You will slip through the crack without me. And when you come back—that is the worst part. You will all be in another place, without knowing how you came there. You won’t remember why you talk or dress the way you do, the way no one else does for thousands of miles around. You won’t even be able to say what you were escaping.
Leave without you, Joyless? What kind of monsters do you take us for?
The monster in question makes a last, bored flip through the stack of scare-tactic facts. His smirk pretends not to know that it is under scrutiny.
Besides, he tacks on, straightening his Dodger cap in the reflection of her life support apparatus, these little picnics we’re doing now are just reconnaissance. Chill out, huh? On the day when we tweak the ending, you’ll be along for the ride.
He stands a second time to sneak out, but still she won’t let him. The cold sweats shiver her limbs. Her whole torso quakes quietly, as if the traction bed hid a Magic Fingers. The tremors are on her, the wind-up ones. Now he must run, or give in too to hypothermia. To knowing.
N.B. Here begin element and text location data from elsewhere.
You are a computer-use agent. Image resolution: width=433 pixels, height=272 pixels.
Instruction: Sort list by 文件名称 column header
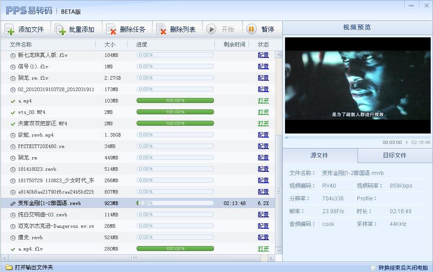(x=21, y=45)
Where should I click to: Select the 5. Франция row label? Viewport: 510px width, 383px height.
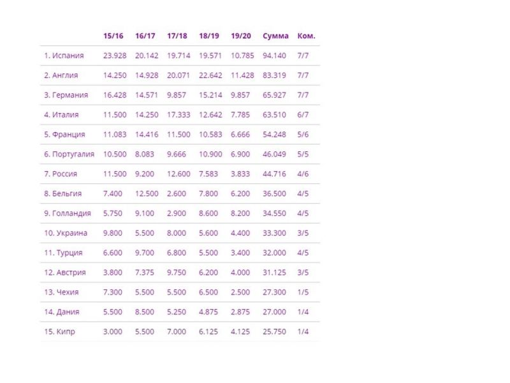tap(64, 135)
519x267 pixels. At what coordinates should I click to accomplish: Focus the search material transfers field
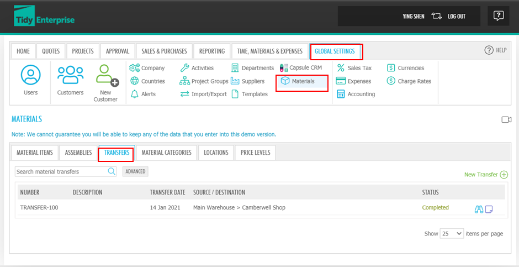(61, 171)
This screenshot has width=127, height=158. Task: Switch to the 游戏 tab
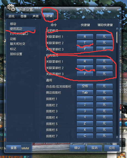[x=12, y=16]
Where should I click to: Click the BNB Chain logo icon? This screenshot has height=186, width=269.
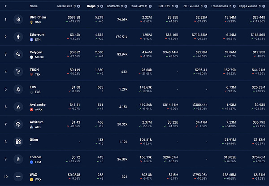[x=18, y=19]
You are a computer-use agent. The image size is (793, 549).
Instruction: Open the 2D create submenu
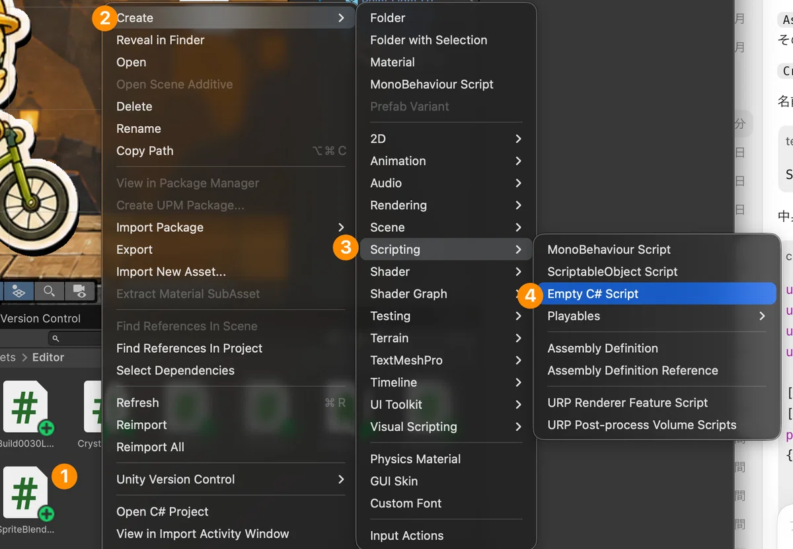click(446, 139)
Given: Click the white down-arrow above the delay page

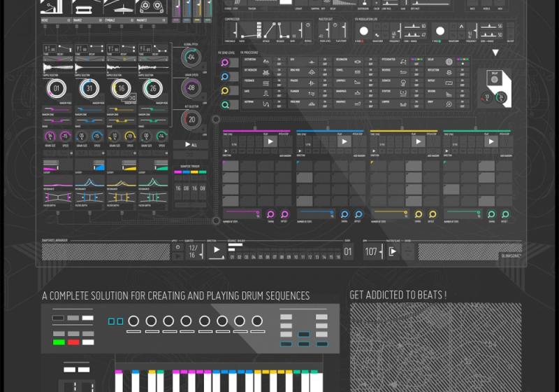Looking at the screenshot, I should click(495, 53).
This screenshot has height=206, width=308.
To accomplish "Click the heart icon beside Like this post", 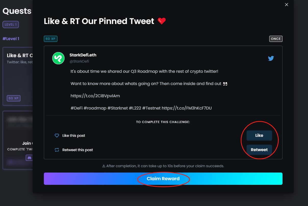I will [x=57, y=136].
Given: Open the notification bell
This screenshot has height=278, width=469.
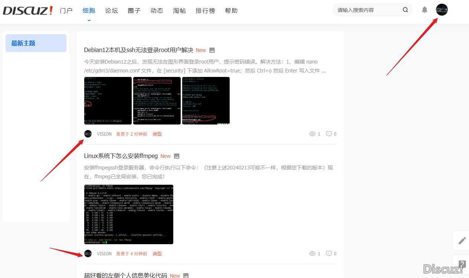Looking at the screenshot, I should pos(424,10).
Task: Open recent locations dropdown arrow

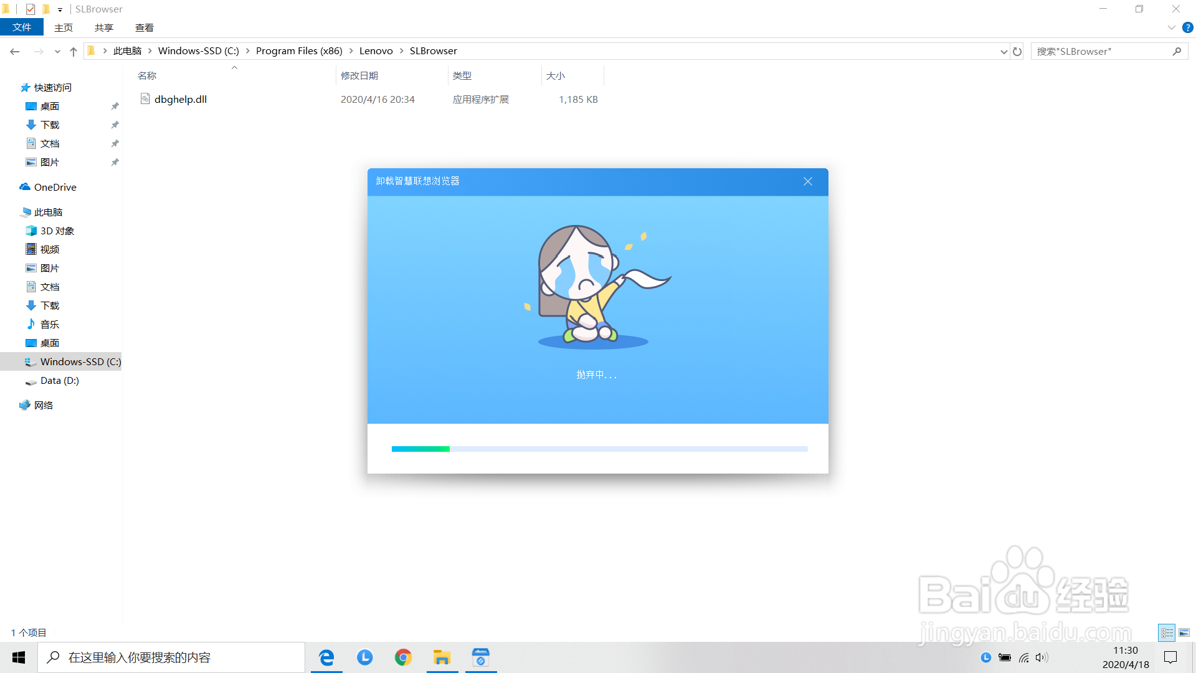Action: tap(57, 52)
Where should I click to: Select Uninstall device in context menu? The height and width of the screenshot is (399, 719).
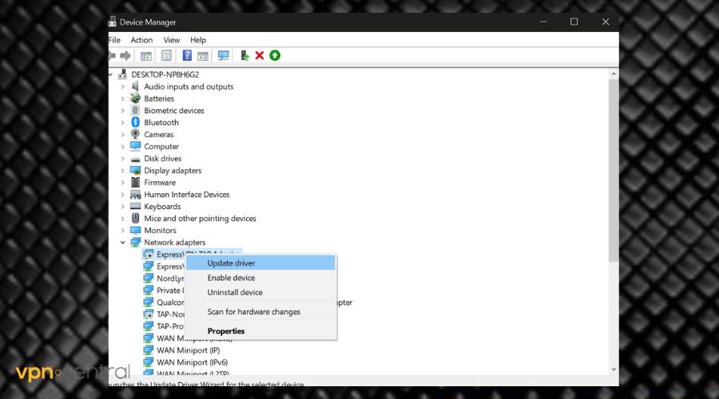pyautogui.click(x=235, y=293)
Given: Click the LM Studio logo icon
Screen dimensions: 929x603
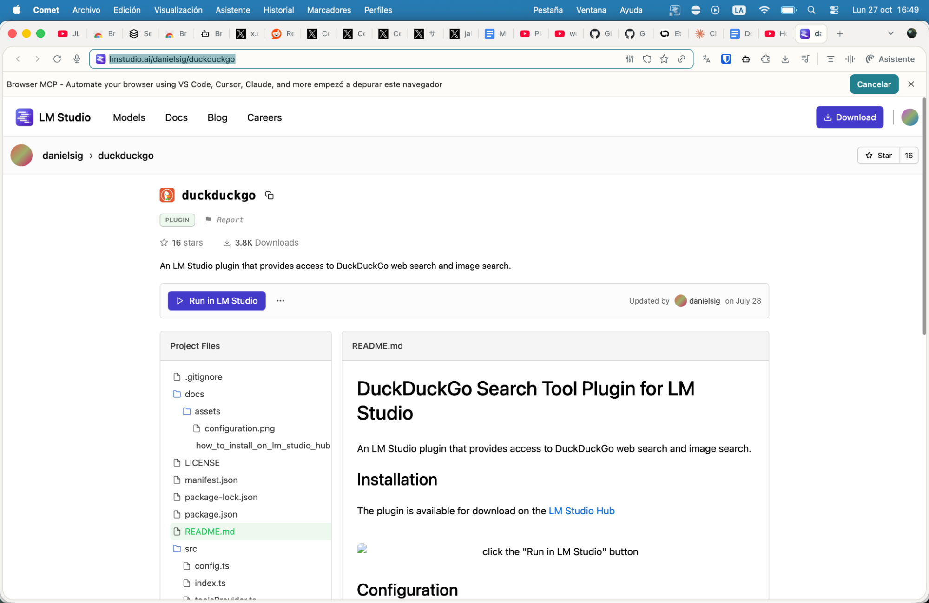Looking at the screenshot, I should (24, 117).
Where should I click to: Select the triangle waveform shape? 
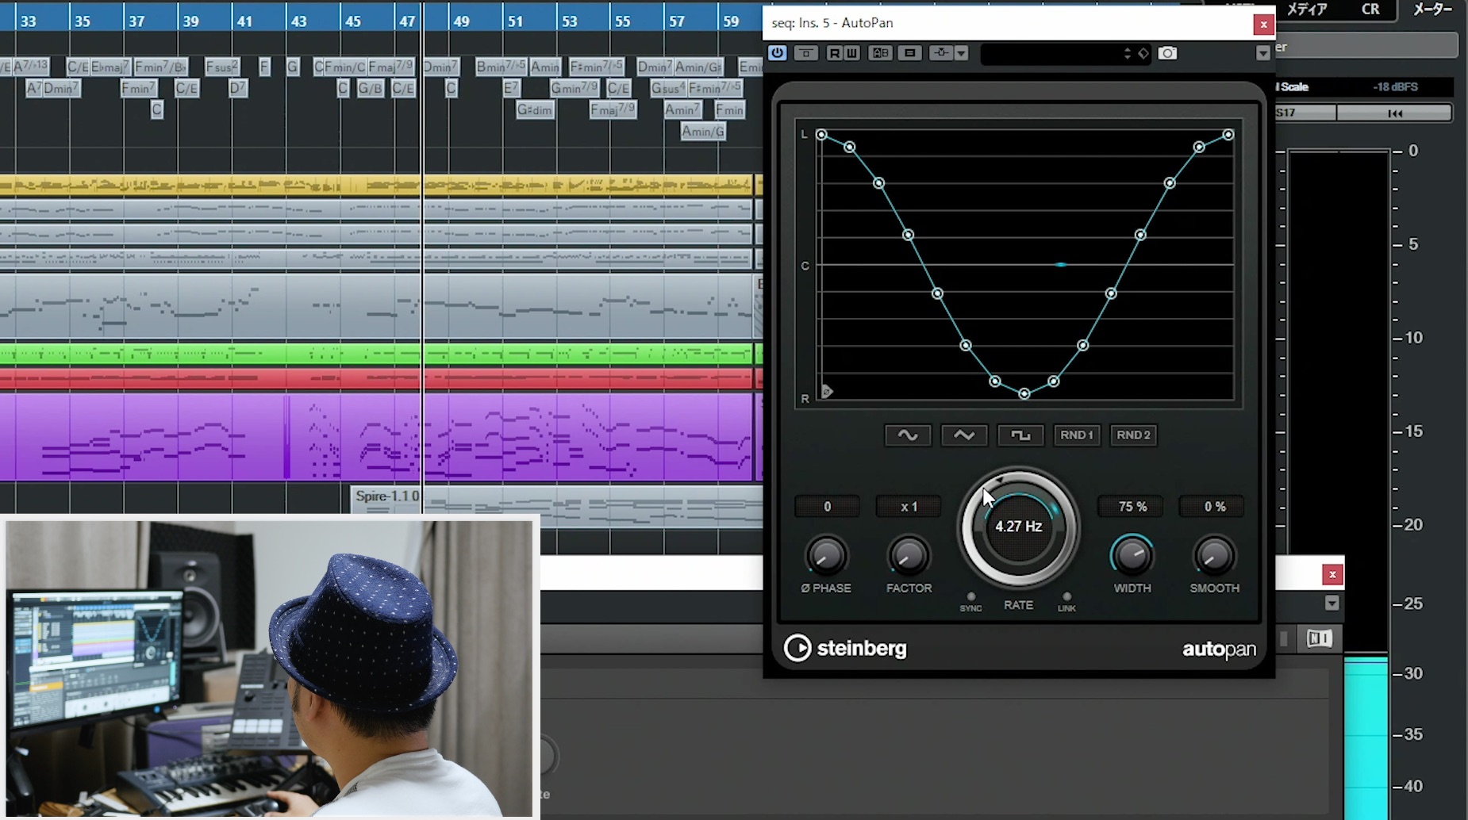[x=964, y=435]
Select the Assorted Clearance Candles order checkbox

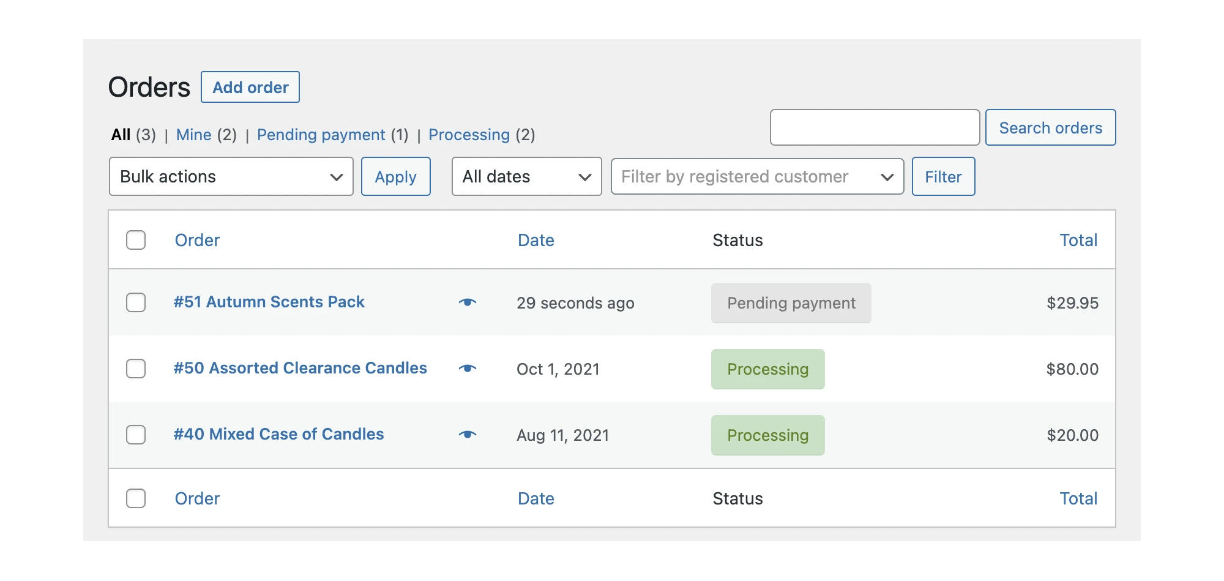[136, 369]
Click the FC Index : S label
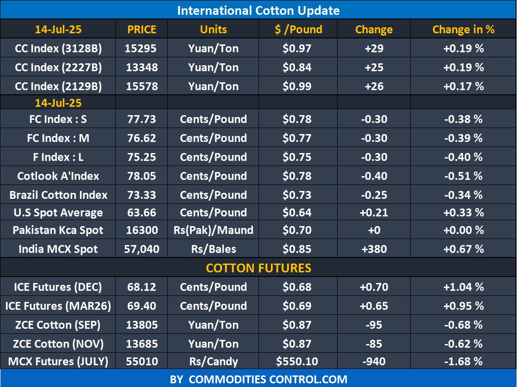This screenshot has height=387, width=517. click(58, 119)
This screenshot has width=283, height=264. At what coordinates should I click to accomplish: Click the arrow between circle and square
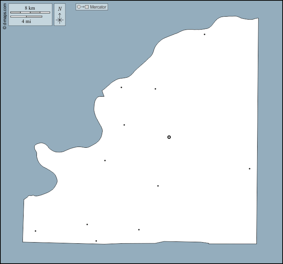tap(83, 7)
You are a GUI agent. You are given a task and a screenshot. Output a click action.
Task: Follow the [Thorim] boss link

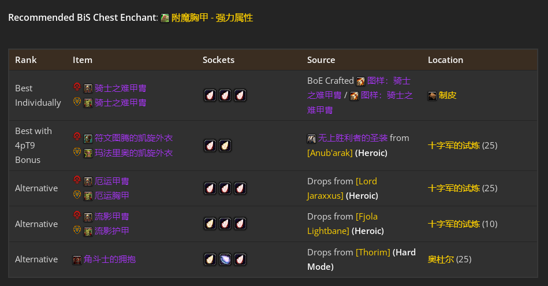pos(373,252)
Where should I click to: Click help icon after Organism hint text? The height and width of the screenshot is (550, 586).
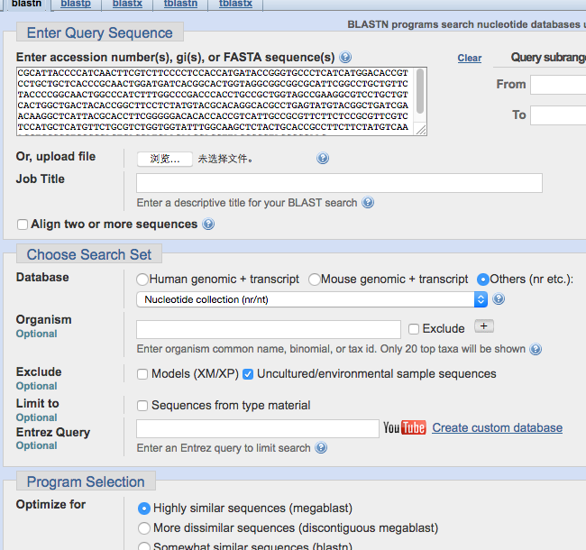536,349
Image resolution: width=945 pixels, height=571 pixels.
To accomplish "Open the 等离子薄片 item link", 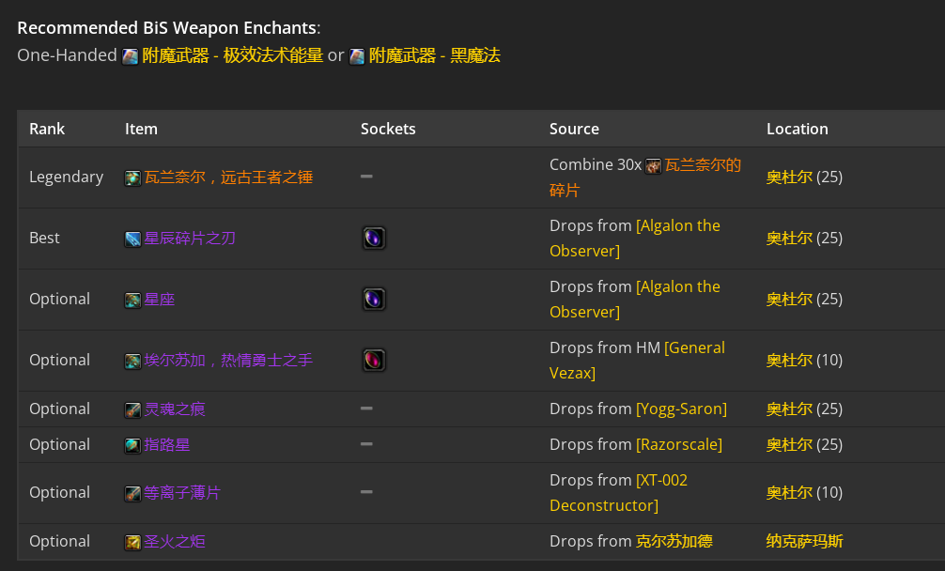I will 182,493.
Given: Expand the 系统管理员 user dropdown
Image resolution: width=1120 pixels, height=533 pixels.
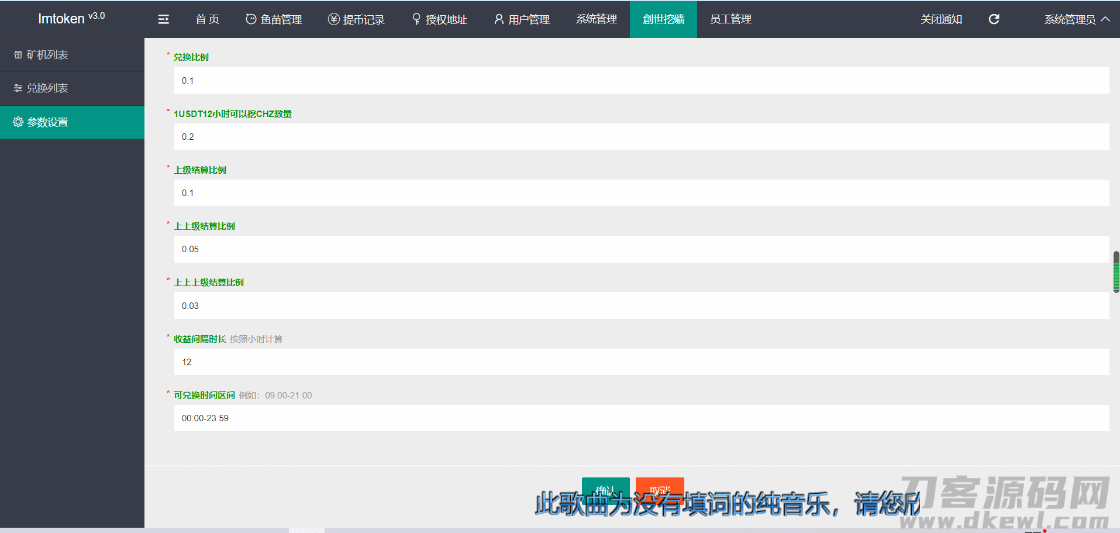Looking at the screenshot, I should [1076, 19].
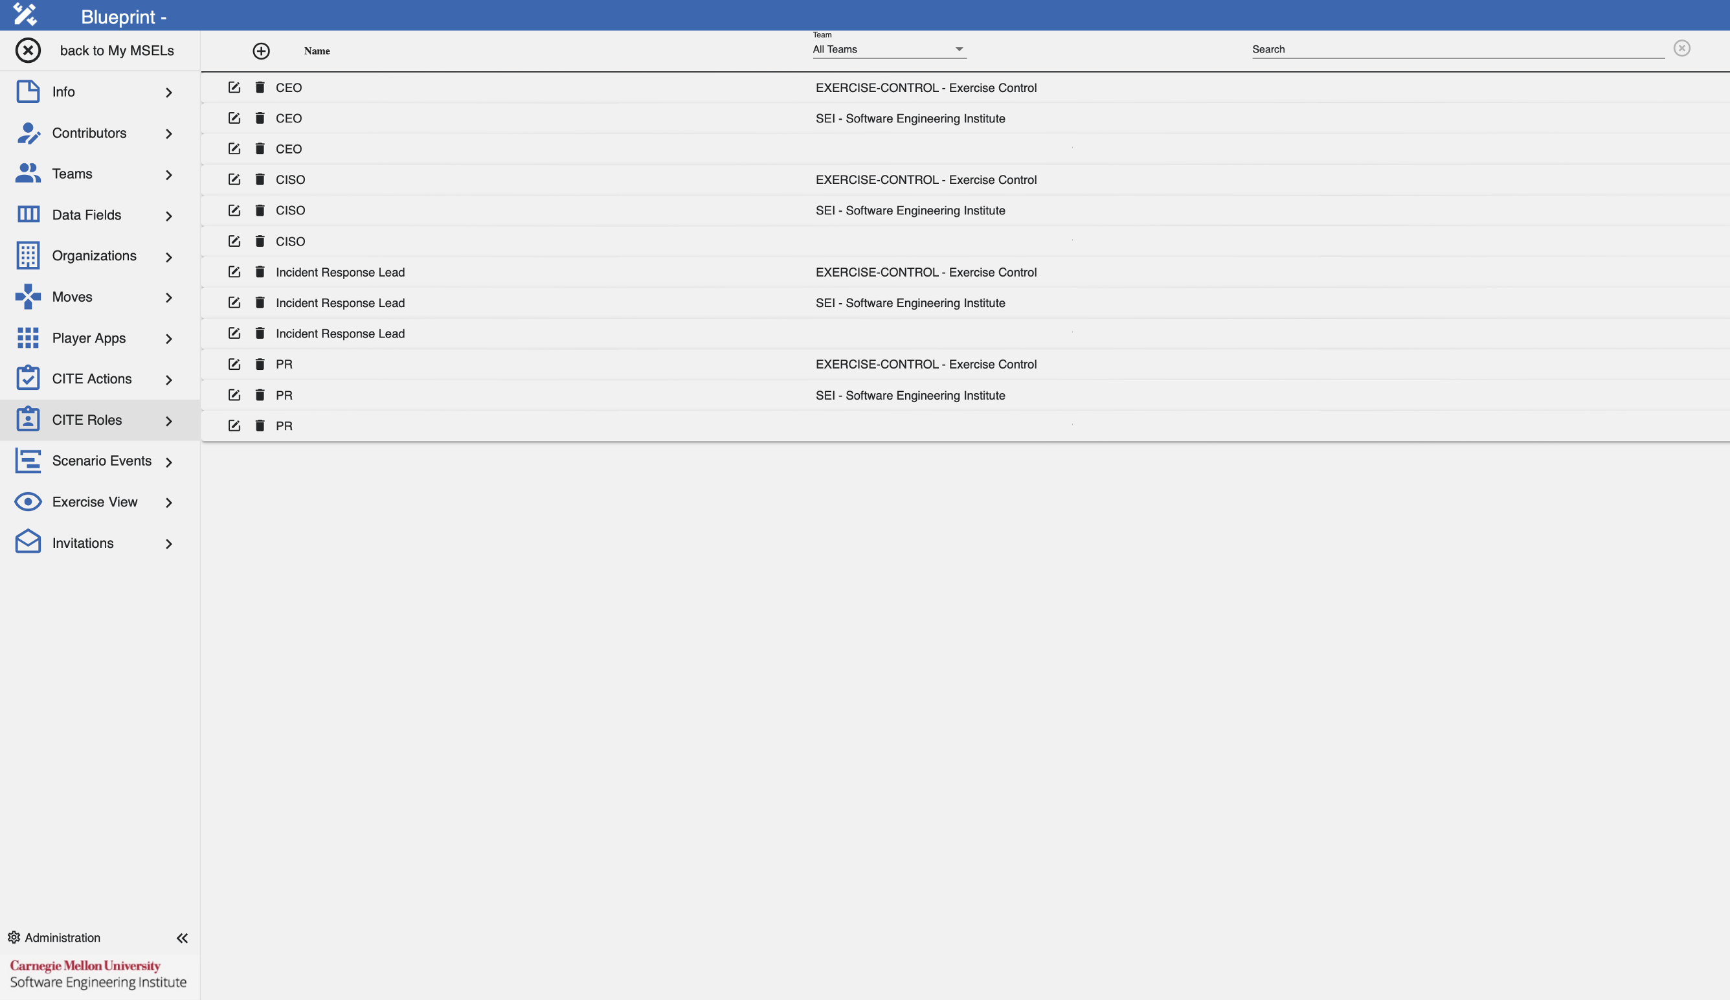Open the Blueprint logo icon
The width and height of the screenshot is (1730, 1000).
tap(25, 14)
Nico, Nico, Nico, she says, just to be saying, to keep the alternative at bay. Here, she indicates. No, the other stack, just underneath. She leads him to the thinnest volume, the belated song for the nursery, the one still wrapping her in original sight. The marker suggests there are a few pages left yet in this one.
Its tenacious cradle-grip on the girl is as strong as the first clasp, the instinct to grapple at giant index fingers, to clutch at rattles, to latch on to any probe that the immense creatures from above extend to hook us with. He picks it up, groaning.
Nico, she pleads. Nico? Read to me?
WEEK’S LAST CLINIC wrings the woman
out. She comes from it like a doily from a lye bath. Her final half-hour session of the afternoon expanded into a life term: a couple who, despite the prenatal tests, chose to keep and care for what the chart calls a severe mental handicap. As if any couple from these parts were not sufficiently handicapped already. The child seems set to stretch the terrible twos into a decade, and Linda’s simple assignment is to keep him from biting his tongue off every time he moves.
Only the couple’s infinitely uncomprehending hurt keeps her going. It never crosses their mind that the daily, unbearable confusion of routine might be less had the child been different. Love, it seems, is past choice, past examining. It is a severe handicap all its own.
She comes from the punching bag session dripping wet, gritty, foul to herself. She will not go home, a place that has lately taken on the appearance of a giant but empty shoe, filled with silent, sacrificed shouts. She might just be able to make it to a shower downstairs, in the staff stalls, to find some provisional hideout here, an unoccupied call cubicle where handicapped humanity will let her curl up and fall asleep for a hundred years.
Ah, now—for that she must slink unseen past the same monk’s cell where she once tried to seduce him: Come on, come on. Old Dr. Kraft in there, bashing the bishop. Who was that girl? Where is she gone? Dead, deported. He has embalmed me, shot me full of the pharaohs’ eleven secret herbs and spices. Done me over, rehabbed me in his own image. Rightly so; the Clara Barton thing never did any lasting good. More of them every afternoon, more brutally clipped and bewildered. Better off like him, carapaced at least, killingly efficient, steering by the self-conscious voice-over in my own head.
The scalding shower dilates only her superficial vessels. She could go out somewhere, cleaned, slicked up, and get a man. It might help, tonight, unsnag her from the immediate brambles. But the man would be him, all over again, and his microbial Registered Delivery would remain every bit as fatal. Besides, she’d botch the cosmetic doll job, slap the silks and scents on too desperately. Overt and vigorous never works, not even on the most unsuspecting of meat club marks. It lacks the necessary self-delusion. She will never be able to dumb her nerves back down again for romance. Right now, she hasn’t even the energy for a token soap job.